[Given records]

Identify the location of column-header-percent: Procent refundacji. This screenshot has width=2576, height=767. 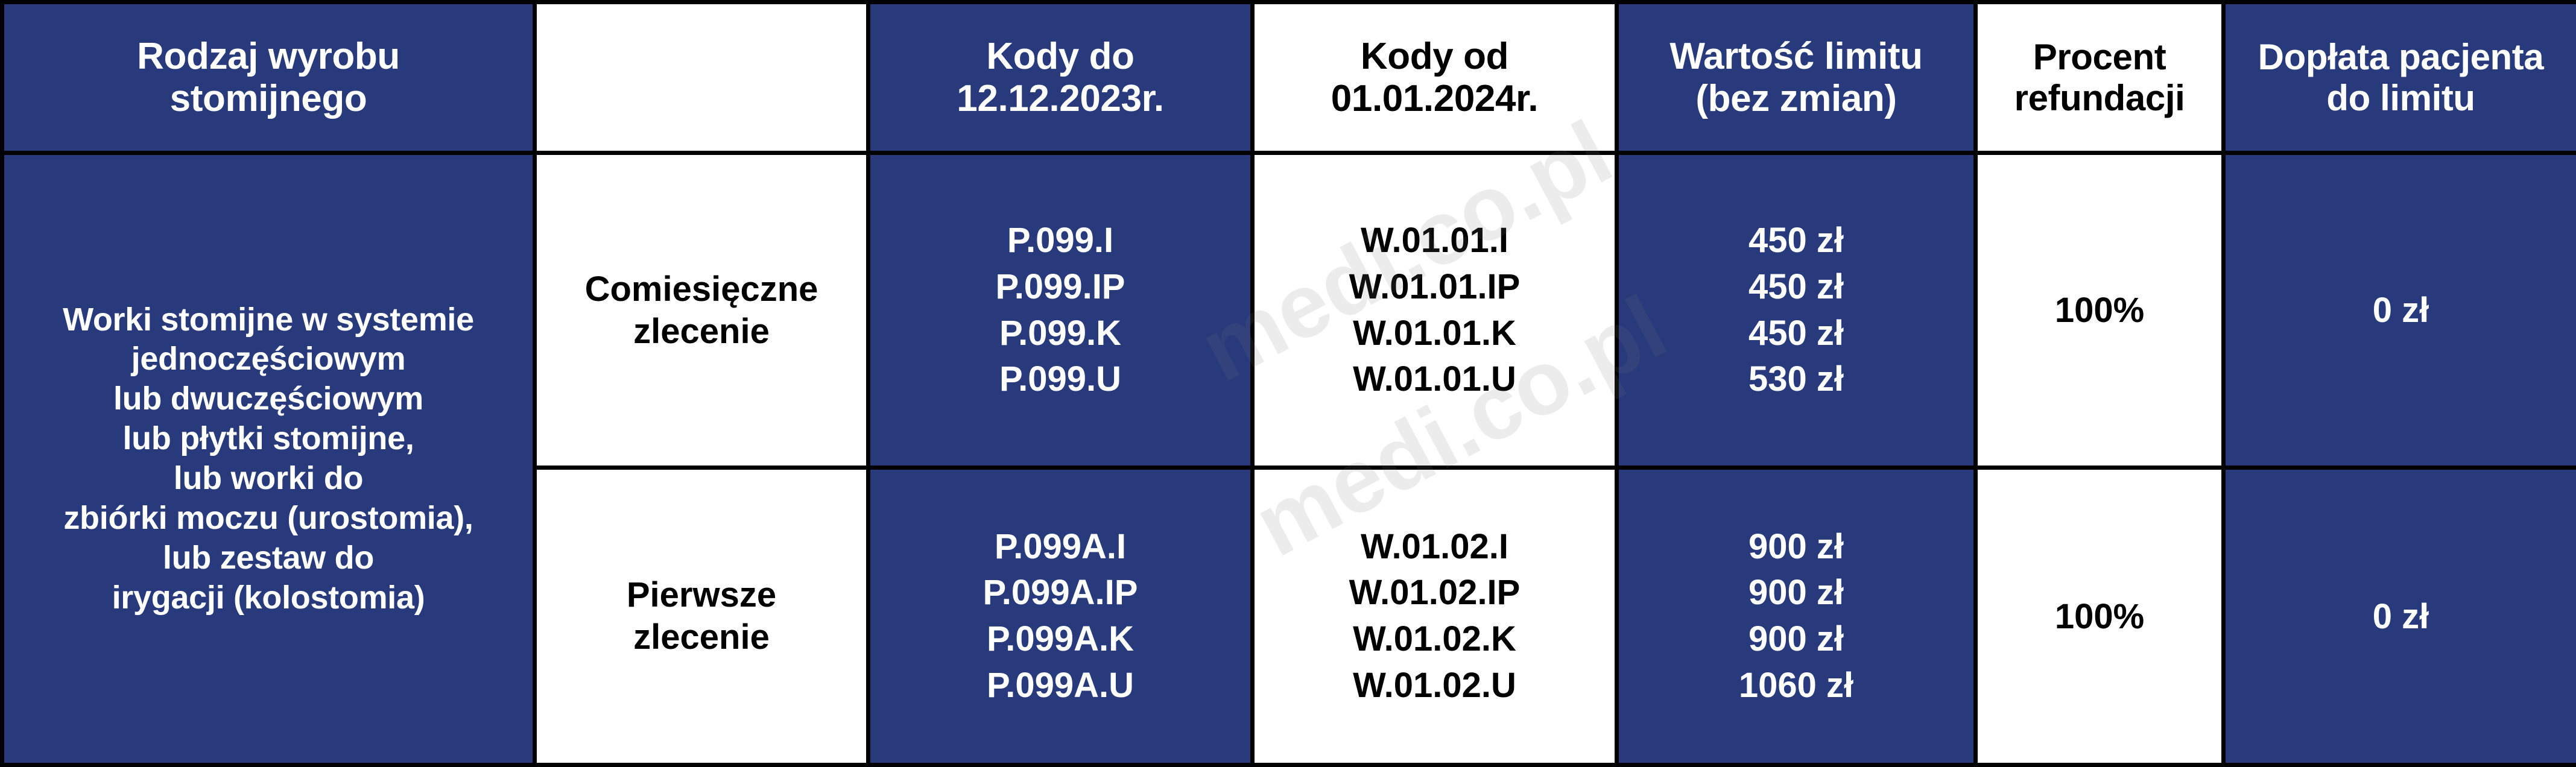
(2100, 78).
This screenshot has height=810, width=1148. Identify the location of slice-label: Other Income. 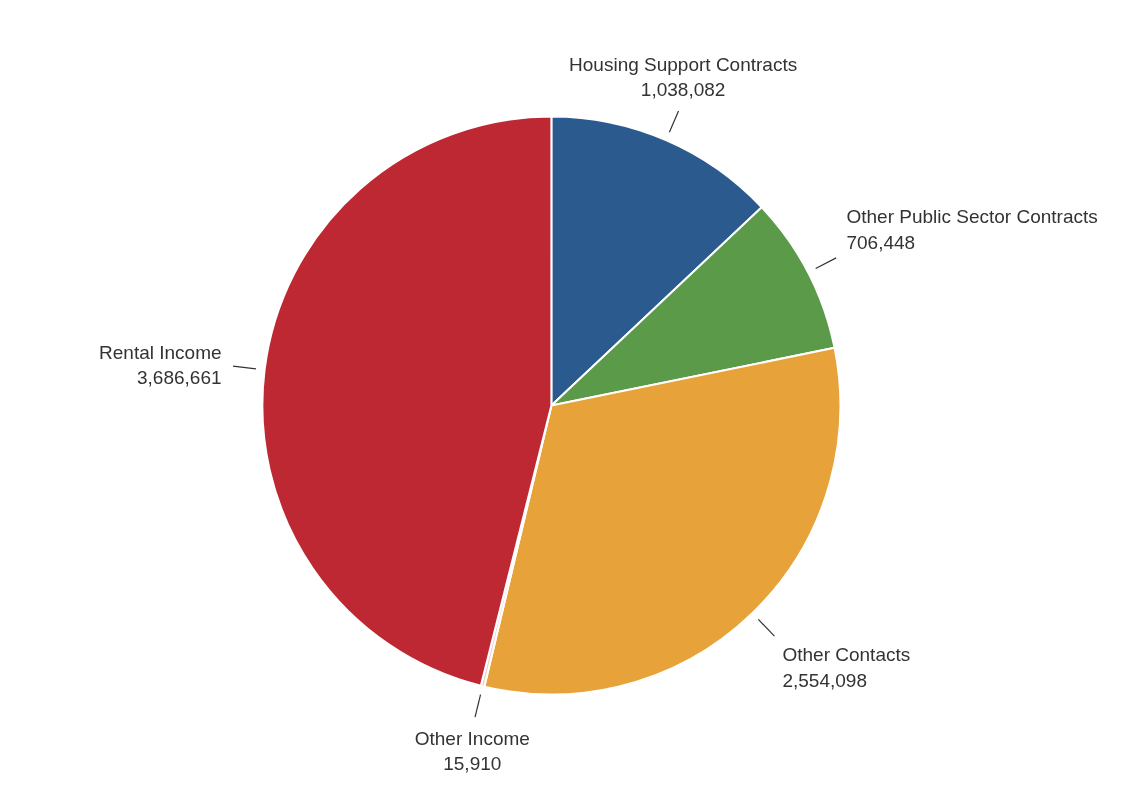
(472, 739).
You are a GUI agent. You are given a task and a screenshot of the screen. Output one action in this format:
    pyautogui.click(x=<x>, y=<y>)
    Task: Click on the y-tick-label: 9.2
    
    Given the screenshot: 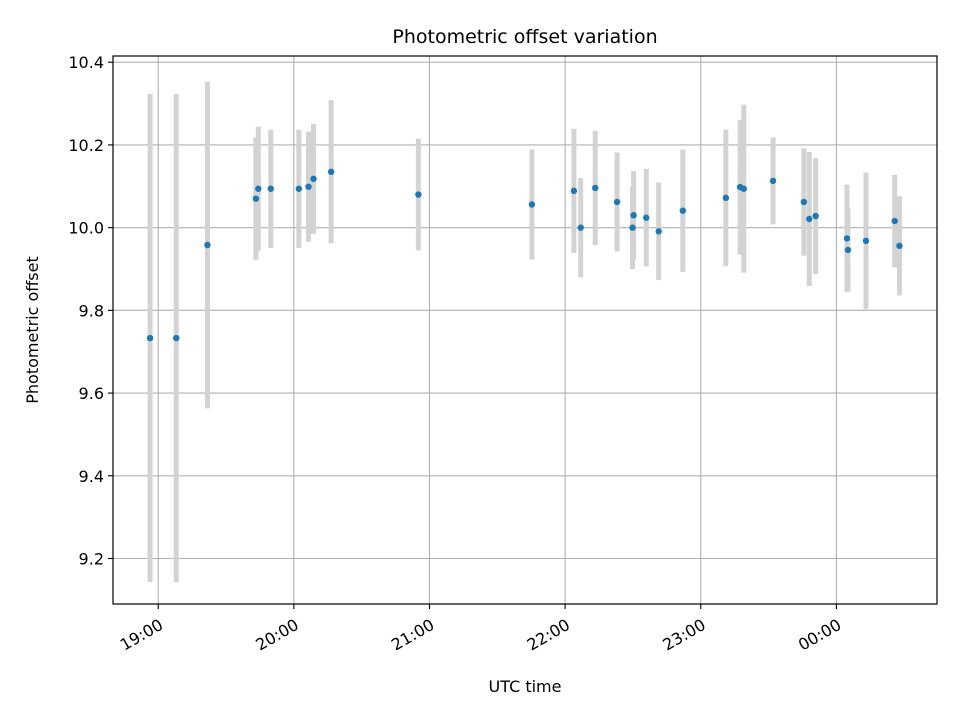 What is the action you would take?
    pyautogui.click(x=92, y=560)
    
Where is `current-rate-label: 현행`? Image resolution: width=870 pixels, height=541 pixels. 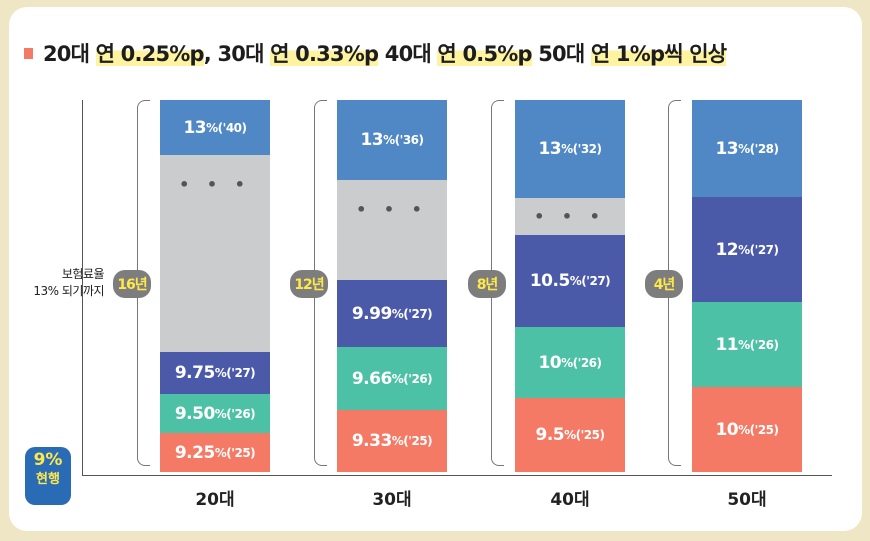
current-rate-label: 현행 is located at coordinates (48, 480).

[/Given records]
[Given records]

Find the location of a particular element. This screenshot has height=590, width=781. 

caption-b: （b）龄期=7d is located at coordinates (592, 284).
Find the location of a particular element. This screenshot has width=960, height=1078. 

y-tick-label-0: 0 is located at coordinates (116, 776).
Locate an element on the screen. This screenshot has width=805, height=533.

[/Given records]

- _Your objective_
Return the lines from the one containing "has width=960, height=1078." up to and including the one containing "Locate an element", copied without any change.

- _Reply to the exercise_
Find the location of a particular element. This screenshot has width=960, height=1078. 

y-tick-label-0: 0 is located at coordinates (116, 776).
Locate an element on the screen. This screenshot has width=805, height=533.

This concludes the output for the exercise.